U. COLORADO-BOULDER (US) — The blanket of sea ice that floats on the Arctic Ocean appears to have reached its lowest extent for 2011, the second lowest recorded since satellites began measuring it in 1979.
The Arctic sea ice extent fell to 1.67 million square miles, or 4.33 million square kilometers on Sept. 9, 2011—more than 1 million square miles below the 1979-2000 monthly average extent for September—an area larger than Texas and California combined.
While this year’s September minimum extent was greater than the all-time low in 2007, it remains significantly below the long-term average and well outside the range of natural climate variability.
While this year’s September minimum extent was greater than the all-time low in 2007, it remains significantly below the long-term average and well outside the range of natural climate variability. (Credit: University of Colorado National Snow and Ice Data Center.)
Most scientists believe the shrinking Arctic sea ice is tied to warming temperatures caused by an increase in human-produced greenhouse gases pumped into Earth’s atmosphere.
“Every summer that we see a very low ice extent in September sets us up for a similar situation the following year,” says Mark Serreze, professor of geography at the University of Colorado-Boulder and director of its National Snow and Ice Data Center.
“The Arctic sea ice cover is so thin now compared to 30 years ago that it just can’t take a hit anymore. This overall pattern of thinning ice in the Arctic in recent decades is really starting to catch up with us.”
In 2007, the year of record low Arctic sea ice, there was a “nearly perfect” set-up of specific weather conditions, Serreze says. Winds pushed in more warm air over the Arctic than usual, helping to melt sea ice, and winds also pushed the floating ice chunks together into a smaller area.
“It is interesting that this year, the second lowest sea ice extent ever recorded, that we didn’t see that kind of weather pattern at all.”
The last five years have been the five lowest Arctic sea ice extents recorded since satellite measurements began in 1979, says NSIDC scientist Walt Meier.
“The primary driver of these low sea ice conditions is rising temperatures in the Arctic, and we definitely are heading in the direction of ice-free summers. Our best estimates now indicate that may occur by about 2030 or 2040.”

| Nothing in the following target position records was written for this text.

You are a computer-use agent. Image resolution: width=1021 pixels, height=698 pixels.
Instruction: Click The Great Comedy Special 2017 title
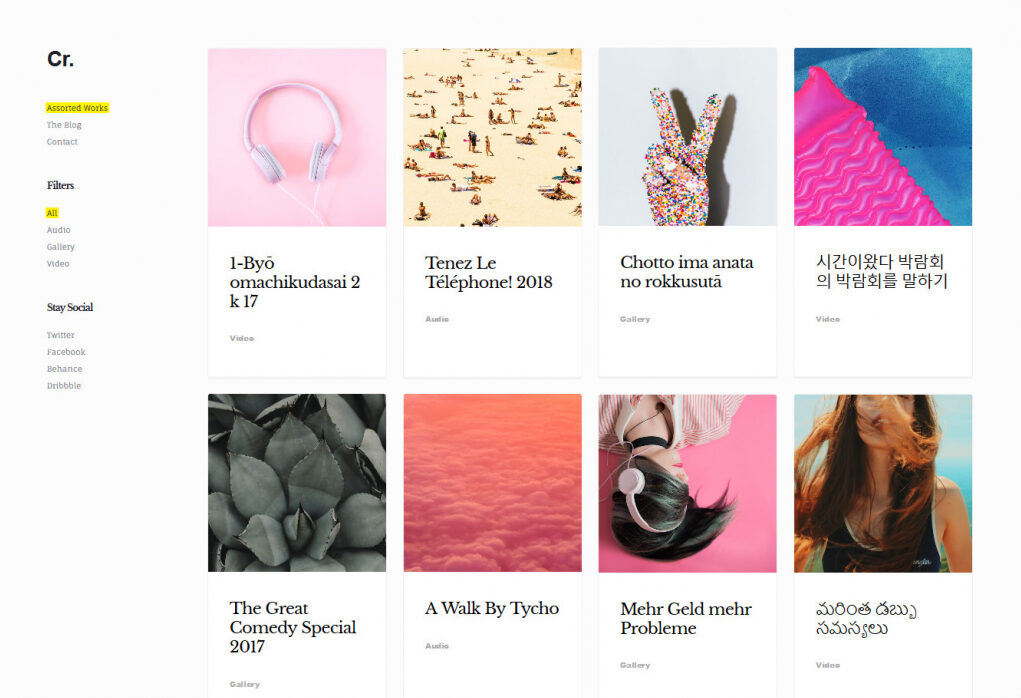[x=293, y=627]
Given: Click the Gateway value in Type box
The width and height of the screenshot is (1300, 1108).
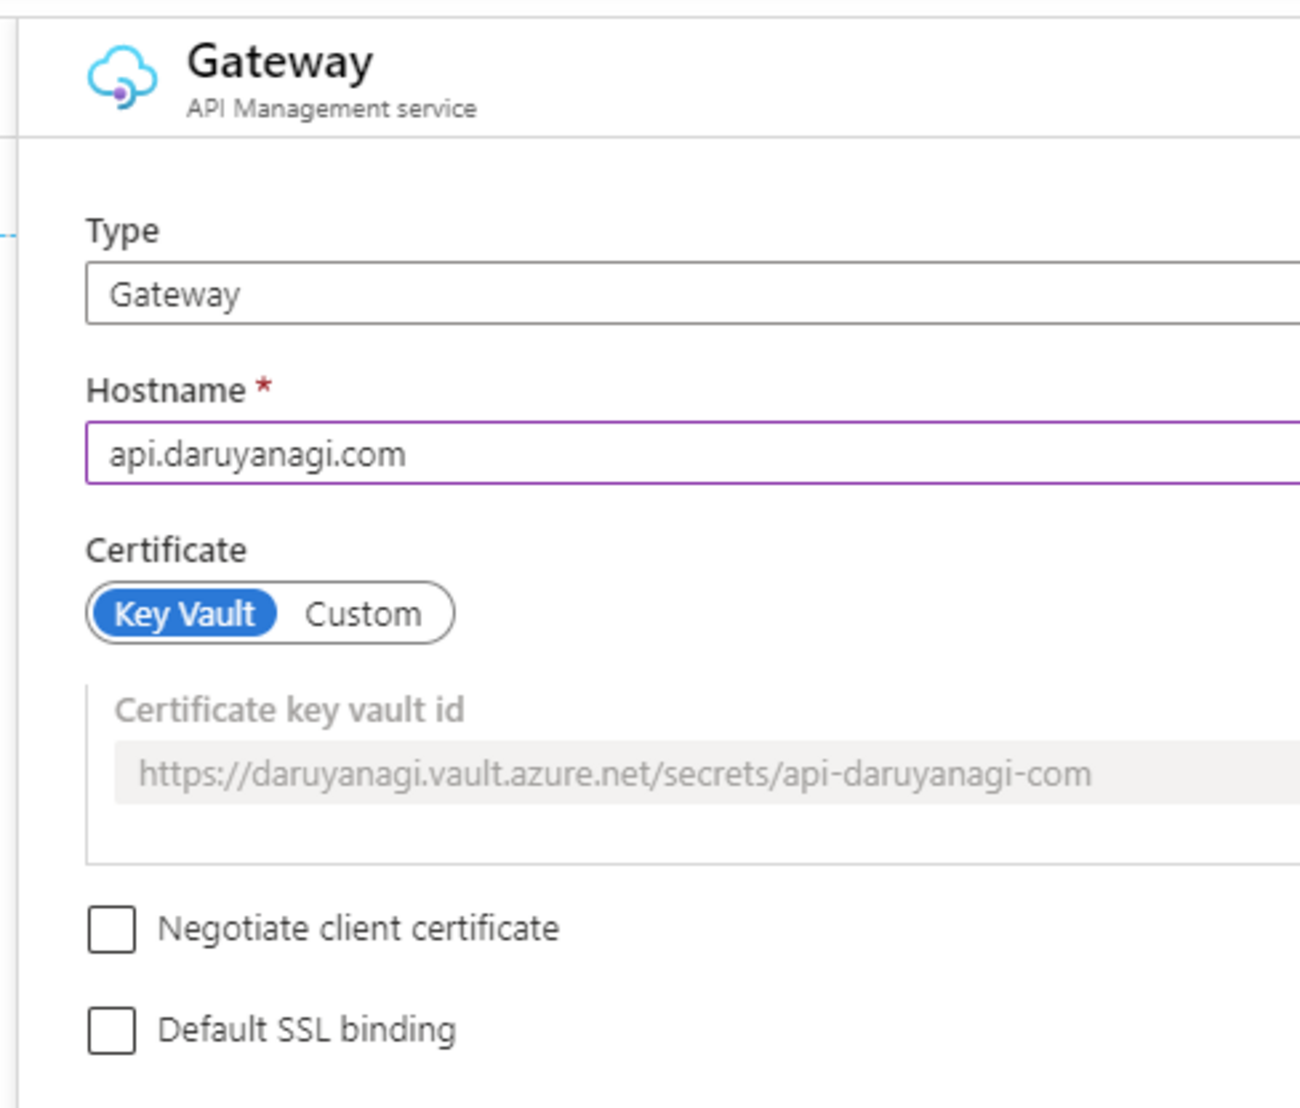Looking at the screenshot, I should coord(174,295).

SIDC is part of CU-Boulder’s Cooperative Institute for Research in Environmental Sciences— a joint institute of CU-Boulder and the National Oceanic and Atmospheric Administration headquartered on the CU campus— and is funded primarily by NASA.
NSIDC’s sea ice data come from the Special Sensor Microwave Imager/Sounder sensor on the Defense Meteorological Satellite Program F17 satellite using methods developed at NASA’s Goddard Space Flight Center in Greenbelt, Md.